The commissioners, conformably to the spirit of their Government, to avoid, if possible, collision with the United States, made an important concession in these interviews in consenting to waive all questions of form. It was alleged that formal negotiations with them, in an official capacity, would seriously jeopardize the success of Mr. Lincoln’s manipulation of public sentiment at the North, which, it was further confidentially alleged, he was sedulously educating to concurrence with his own friendly purposes toward the Confederates. By this cunning device and the unscrupulous employment of deception and falsehood in his interviews with the commissioners, Mr. Seward accomplished the double purpose of successful imposition upon the credulity of the commissioners and evasion of official recognition of the Confederate embassy.

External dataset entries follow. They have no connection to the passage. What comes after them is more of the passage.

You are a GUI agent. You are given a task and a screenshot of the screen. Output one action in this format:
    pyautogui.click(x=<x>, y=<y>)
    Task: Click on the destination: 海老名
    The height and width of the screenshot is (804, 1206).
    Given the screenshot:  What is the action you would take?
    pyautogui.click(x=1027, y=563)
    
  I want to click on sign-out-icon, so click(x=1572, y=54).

In the meantime, while these negotiations were pending, and in the midst of these friendly assurances, the Lincoln administration was secretly preparing hostile measures, and, as was clearly demonstrated by subsequent revelations, had never seriously entertained any of the propositions submitted by the Confederate Government. Resolved not to evacuate Fort Sumter, the Federal Government, while amusing the Confederate commissioners with cunning dalliance, had for weeks been meditating the feasibility of reënforcing it. To pass the numerous batteries erected by the Confederates in Charleston harbor was clearly a task of the utmost difficulty, if, indeed, possible. So complete was the cordon of Confederate batteries which had been in course of preparation for many weeks, that the beleaguered fortress was evidently doomed whenever the Confederates were provoked to fire upon it. The evacuation of Fort Sumter was clearly a military necessity, so pronounced by the highest military authority in the United States, and so regarded by the intelligent public of the North. Never had a Government so auspicious an opportunity to save the needless effusion of blood, and to avert indefinitely, if not finally, the calamity of war.
Such a result was, however, farthest from the wishes of Mr. Lincoln and the majority of his Cabinet. Reinforcement of Fort Sumter being out of the question, it became the study of the Federal authorities to devise a convenient and effective pretext by which the North could be united in a war of subjugation against the South, and for the extermination of slavery. To this end an expedition was ordered to Charleston, for the purpose of supplying the garrison of Sumter with provisions, peaceably or forcibly, as events might decide. As it was well known that the Confederate authorities would not permit the execution of the object of this expedition, it was clearly a measure of hostility, prepared and conducted, too, under the most dishonorable circumstances of secrecy and falsehood as to its destination.